+++ STORED DATA

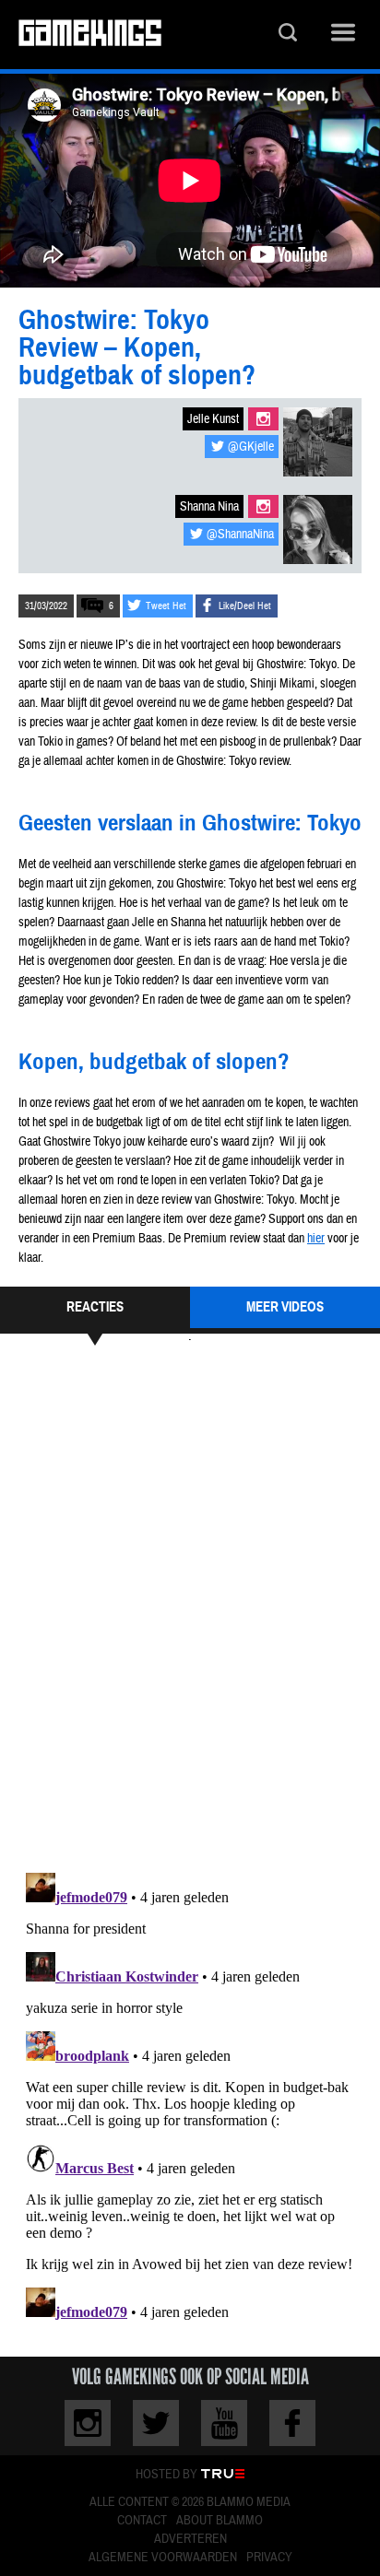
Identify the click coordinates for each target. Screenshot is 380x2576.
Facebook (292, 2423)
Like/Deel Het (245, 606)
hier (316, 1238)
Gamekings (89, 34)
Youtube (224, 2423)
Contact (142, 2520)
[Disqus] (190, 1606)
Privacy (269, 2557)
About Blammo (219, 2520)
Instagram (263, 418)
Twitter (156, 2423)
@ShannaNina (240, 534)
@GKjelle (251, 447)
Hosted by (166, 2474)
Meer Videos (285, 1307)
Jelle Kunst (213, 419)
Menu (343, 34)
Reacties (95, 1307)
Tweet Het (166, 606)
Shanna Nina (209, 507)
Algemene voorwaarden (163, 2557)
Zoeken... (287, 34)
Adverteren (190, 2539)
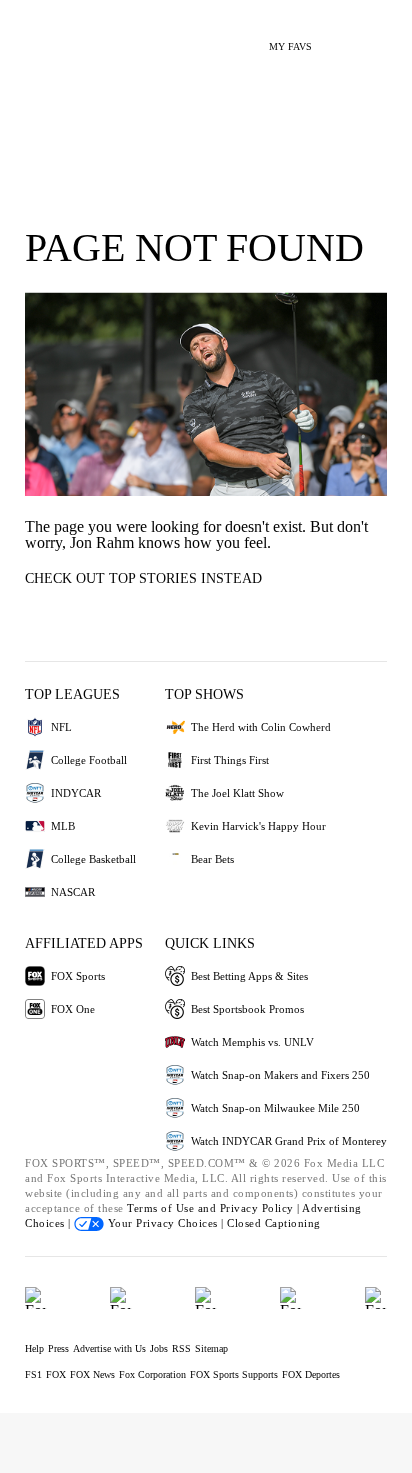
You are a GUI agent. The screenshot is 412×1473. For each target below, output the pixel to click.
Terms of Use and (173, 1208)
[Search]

++++++

> TRY IT
From the line containing "Menu (343, 34)" through the final line of the records, write out each line exactly, and include no pictures.

> ANSWER FOR THE TASK
Menu (343, 34)
Reacties (95, 1307)
Tweet Het (166, 606)
Shanna Nina (209, 507)
Algemene voorwaarden (163, 2557)
Zoeken... (287, 34)
Adverteren (190, 2539)
You are a GUI agent. The screenshot is 412×1473. For each target below, output the pixel to click.
Terms of Use and (173, 1208)
[Search]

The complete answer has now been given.